» Provided text:
[Start of section]

Because no relation was detected between standard error of estimate of the stations and their latitude and longitude (table 3), no further parameterisation was
performed. This indicates that based on this data, no clear relation exists between for instance the turbidity factor of the atmosphere and the position of the stations
relative to the North Sea.
Regarding the standard error of estimate, values for the calibration stations are clearly higher when global radiation is modelled on a daily timescale instead of a monthly timescale (table 3). This is in correspondence with both the hypothesis and previous research. The relatively high standard error of estimate for days can
probably not be resolved, because the ‘Solver’ function has calibrated the model on the daily timescale and has already provided the optimal values for the parameters on a daily timescale.
Validation
If the results from the calibration and validation stations are compared (table 3 & 4), the standard error of estimate seems to be almost equivalent. The standard error of the estimate for the model is even smaller for the validation data than for the
Page 31 of 38 calibration data, which is remarkable because the model has been parameterised using the calibration data.

[End of section]

» Information provided:
[Start of section]

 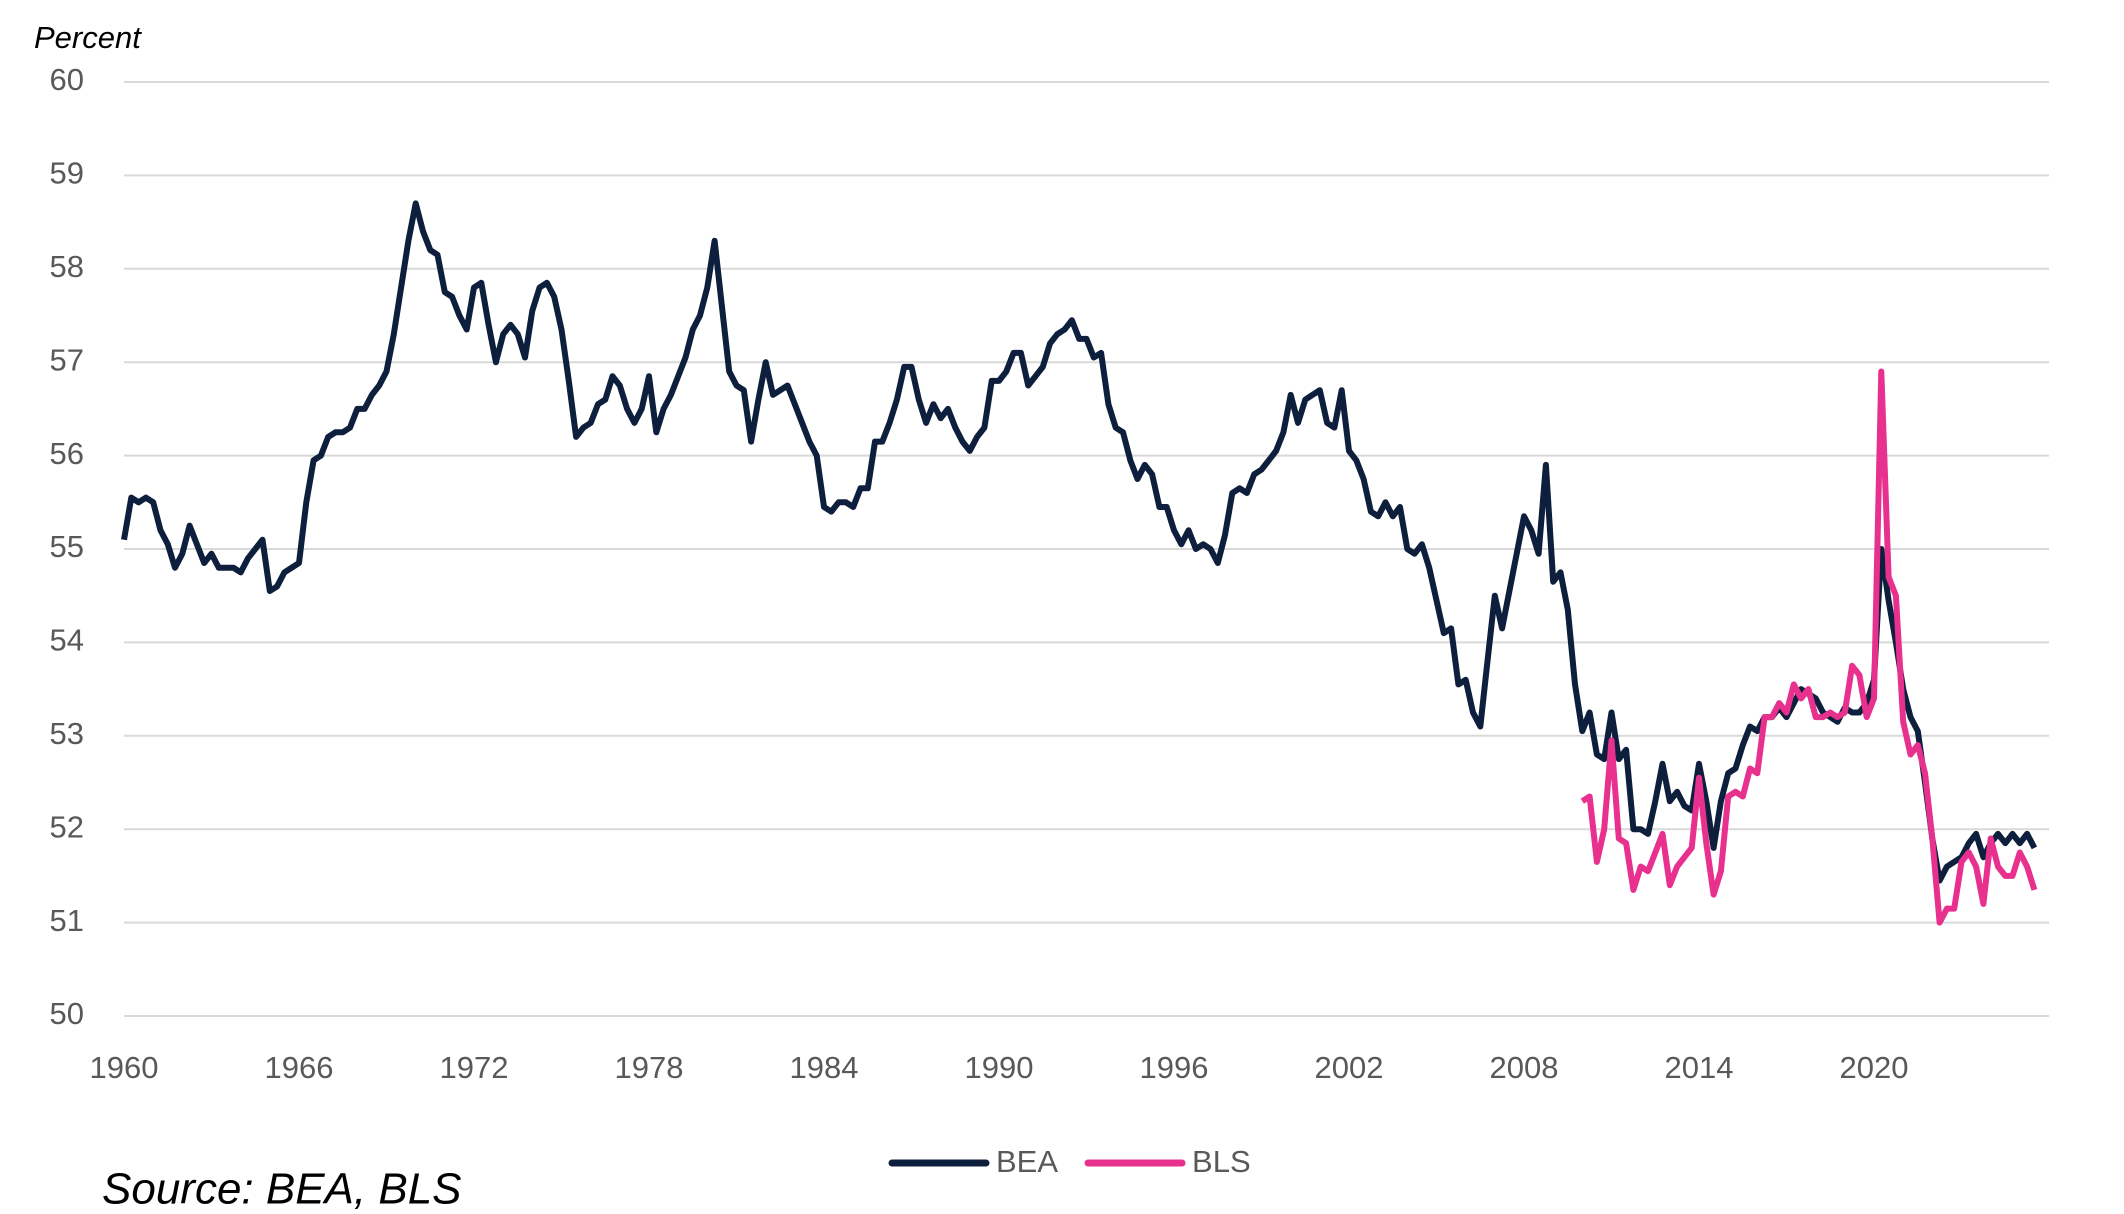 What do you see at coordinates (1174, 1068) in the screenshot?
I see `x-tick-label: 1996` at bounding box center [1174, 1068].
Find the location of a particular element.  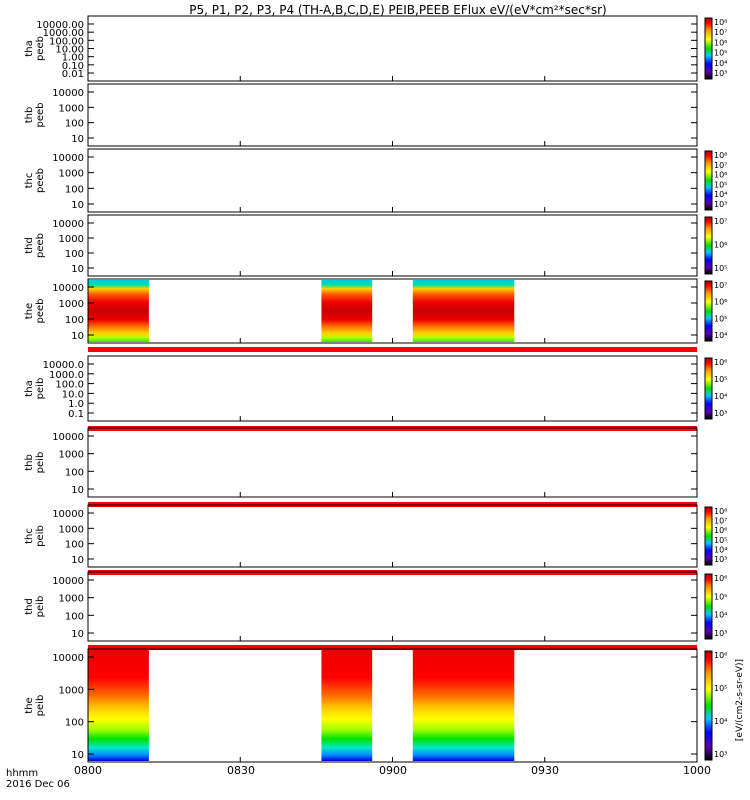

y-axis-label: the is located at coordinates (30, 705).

[End of section]

» Directions:
a. List each claim in the passage on the global radiation model that is followed by a parenthetical table reference.
b. Carry on the passage about calibrating and validating the global radiation model, starting after its last sentence.

» Task results:
a.
- No relation was detected between the standard error of estimate of the stations and their latitude and longitude (table 3).
- For the calibration stations, the standard error of estimate is clearly higher when global radiation is modeled on a daily timescale instead of a monthly timescale (table 3).
- When the results from the calibration and validation stations are compared, the standard error of estimate seems to be almost equivalent (table 3 & 4).

b.
None of the stations provided data of which the residuals were normally distributed according to the Lilliefors test (table 5 & 6), so the test for means that is performed on each station is the Wilcoxon signed rank test. When comparing the results from these tests (table 5 & 6), it is remarkable that there is a significant difference between the modelled and measured global radiation in most cases. Also, the stations that have no significant difference for days, do have a significant difference for months and vice versa. This is also noteworthy and it implies that it is not possible to formulate an unambiguous statement based on the results of the Wilcoxon signed rank test. There can be various explanations for the fact that the means are generally not the same, for instance that there is inconsistency in the data from the several calibration stations. This could be due to differently calibrated pyranometers, experts that
interpret cloud cover differently or different cloud types that occur in various regions. However, it could also indicate that the model does not function correctly. Therefore, the results of these test are taken into consideration but the standard error of
estimate eventually serves as the decisive factor on which the main conclusions are based.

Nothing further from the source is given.